**RECORDED DATA:**
▼▼▼

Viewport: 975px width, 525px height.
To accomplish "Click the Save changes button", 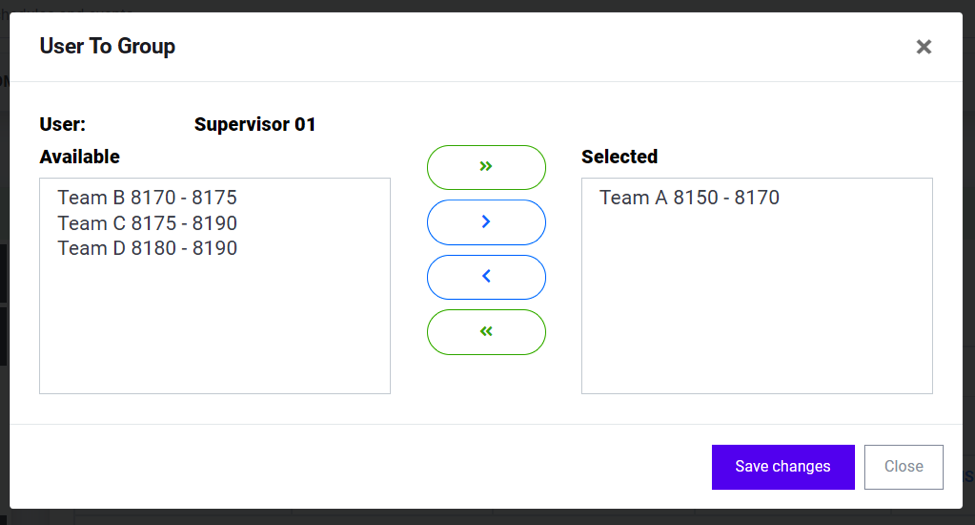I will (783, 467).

▲▲▲
▼▼▼

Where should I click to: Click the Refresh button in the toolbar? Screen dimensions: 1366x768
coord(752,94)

▲▲▲
▼▼▼

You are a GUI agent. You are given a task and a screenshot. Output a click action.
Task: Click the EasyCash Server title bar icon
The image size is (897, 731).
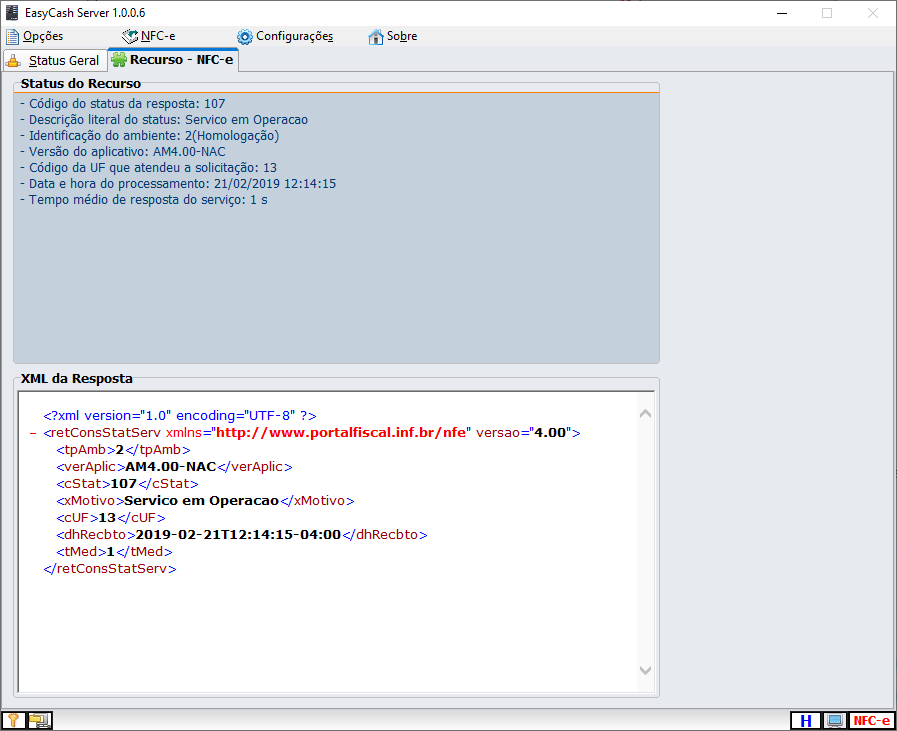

▲▲▲

**REQUIRED ACTION:** Please transcribe exactly the lines above from the line that has "You are a GUI" up to and including the line that has "The image size is (897, 731)."; no other line belongs in the answer.

**FINISHED EXERCISE:**
You are a GUI agent. You are given a task and a screenshot. Output a click action.
Task: Click the EasyCash Server title bar icon
The image size is (897, 731).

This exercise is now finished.